Bonn, 22.3.24 Die laufende Reform des EU-Saatgutrechts hat kleine Fortschritte in Richtung Vielfaltserhaltung gemacht, aber sie sind nicht ausreichend und vor allem nicht gesichert. Ursprünglich hatte die EU-Kommission in ihrem Vorschlag lediglich den Saatgutverkauf durch Hobbygärtnernde von den massiven Vorschriften für Saatgutvermarktung ausgenommen. Für manche EU-Länder wäre das ein Rückschritt in Sachen Vielfaltserhaltung geworden. Im geltenden Recht erlauben sie berufsmäßigen Engagierten ausdrücklich den Verkauf begrenzter Mengen von Vielfaltssaatgut, während die meisten Mitgliedsstaaten dies tolerieren.
Die beiden Ausschüsse für Umwelt und Landwirtschaft des EU-Parlaments haben nun unterschiedliche Verbesserungen vorgenommen. In erster Linie profitieren davon die Genbanken. Diese sind eigentlich als Nothilfe gegen Vielfaltsverlust konzipiert. Die Erhaltung außerhalb von Genbanken in Gärten und auf Feldern sind genauso wichtig – dies ist sogar in einem internationalen Abkommen festgehalten und wird mit einem internationalen Aktionsplan umgesetzt. Dagegen würde die EU jedoch verstoßen, selbst wenn sie die bisher vorliegenden guten Vorschläge umsetzt. Die Verbesserungen würden nämlich auf gemeinnützige Einrichtungen begrenzt. Beruflich engagierte Erhaltende können aber den non-profit-Status weder individuell noch als Kleinstbetrieb erlangen, obwohl sie das Fundament der Erhaltung außerhalb von Genbanken sind, und wegen des hohen handwerklichen Aufwands getrennt nach vielen Sorten und Arten wahrlich keine Profite machen können.

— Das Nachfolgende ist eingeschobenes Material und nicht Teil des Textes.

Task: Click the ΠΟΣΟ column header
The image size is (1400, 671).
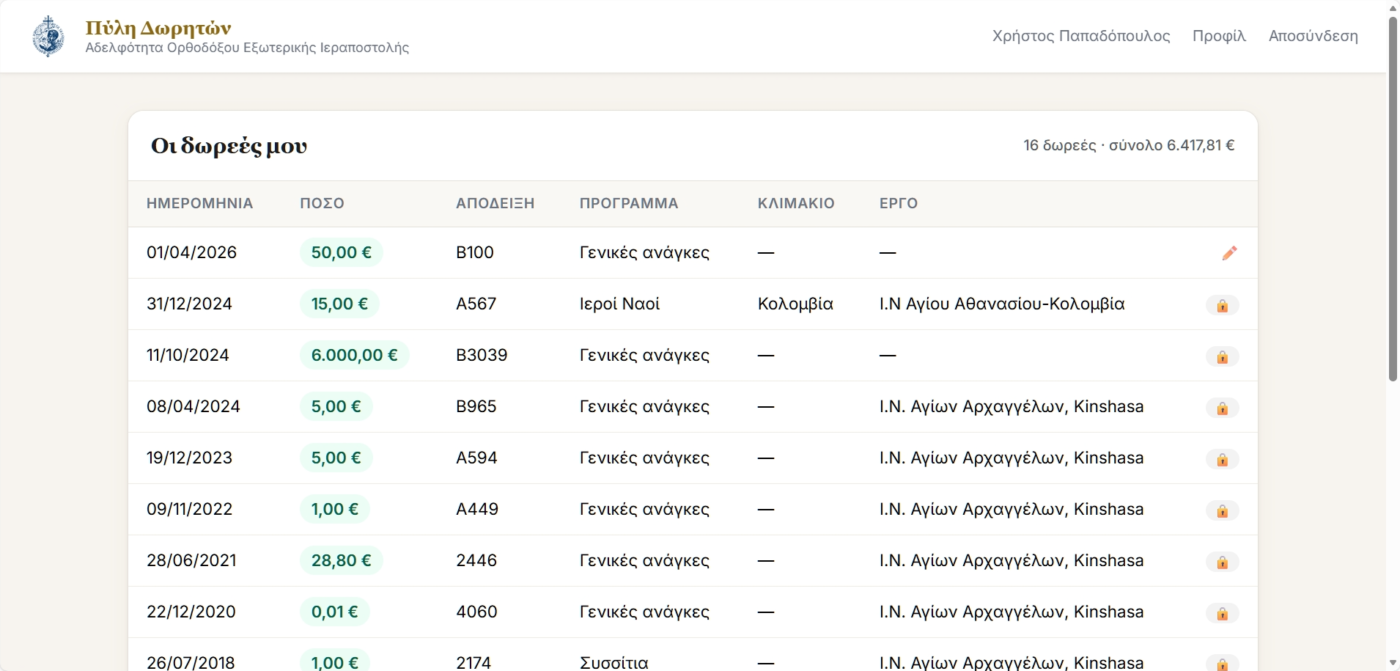Action: tap(321, 203)
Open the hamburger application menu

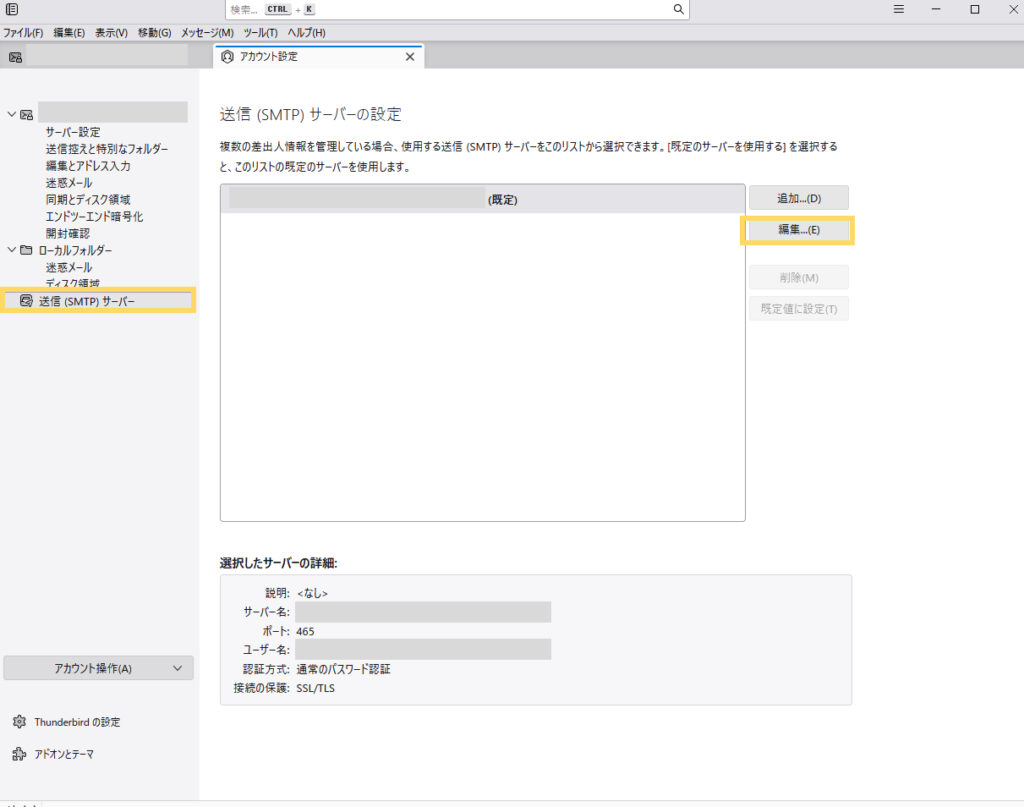898,9
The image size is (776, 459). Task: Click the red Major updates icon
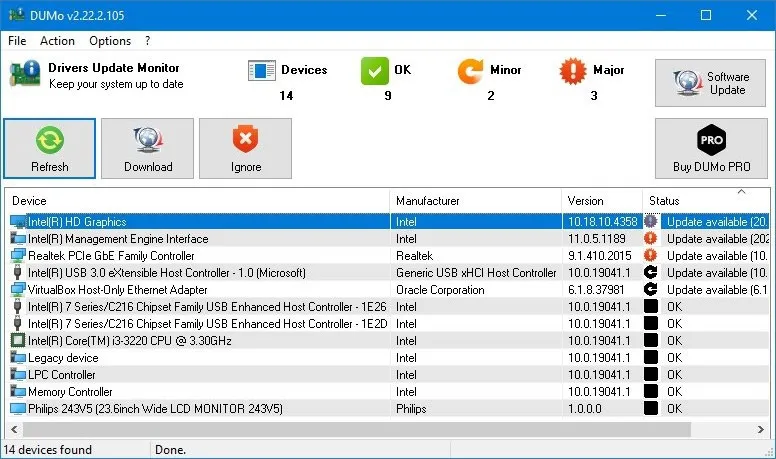(572, 71)
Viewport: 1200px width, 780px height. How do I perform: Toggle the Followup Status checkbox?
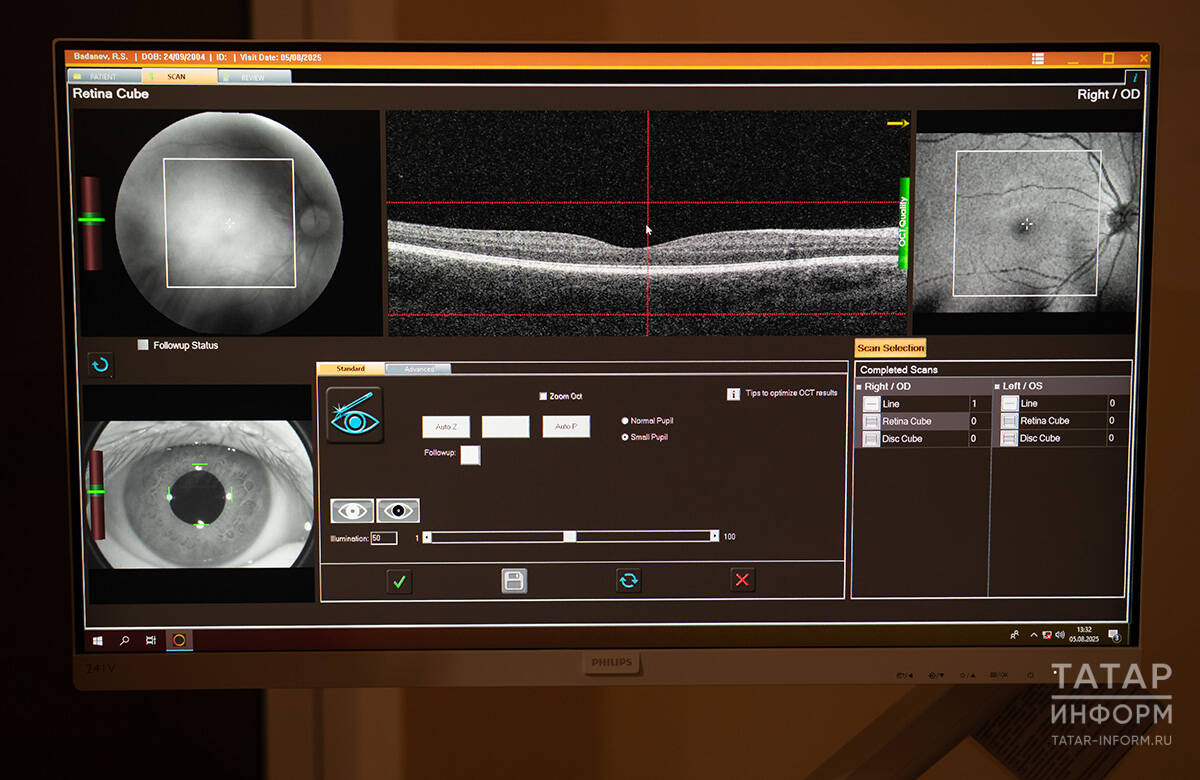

So zufrieden die Lobby der Saatgutindustrie mit dem ursprünglichen Entwurf der EU Kommission war, so wütend erscheint sie nun über die Änderungen der Parlamentsausschüsse. Sie könnte nun versuchen, ihre Position im Ministerrat und bei der Abstimmung im Plenum des Parlaments im April durchzusetzen. Rationalisierungsgewinne wären ihr auf jeden Fall sicher, wenn es statt der vielen bisherigen Richtlinien nur eine Verordnung gäbe, die unmittelbar in der gesamten EU gilt. Aber das genügt der stark monopolisierten Industrie nicht: "Sie will Ausnahmen für die Vielfalt möglichst verhindern. So als seien die Vielfaltssorten Konkurrenz für ihre homogenen Sorten, und so als ob das geltende strenge Pflanzengesundheitsrecht nicht gut genug sei, und so als müssten die Vielfaltsinteressierten vor ruinösen Täuschungen geschützt werden", darauf weist Susanne Gura vom Dachverband Kulturpflanzen- und Nutztiervielfalt hin. "Wir forden Parlament und Ministerrat auf, den Fortschritt für die Biodiversität, den die Ausschüsse erreicht haben, nicht zu verlieren, sondern darauf aufzubauen."
Im Dachverband Kulturpflanzen- und Nutztiervielfalt e.V. haben sich 25 Organisationen zusammengeschlossen, die die landwirtschaftliche Biodiversität in der Kulturlandschaft stärken wollen. Tätigkeitsschwerpunkte sind Vernetzung, Bildungs- und Öffentlichkeitsarbeit; politische Interessenvertretung; sowie Austausch mit relevanten wissenschaftlichen und Umweltorganisationen im In- und Ausland.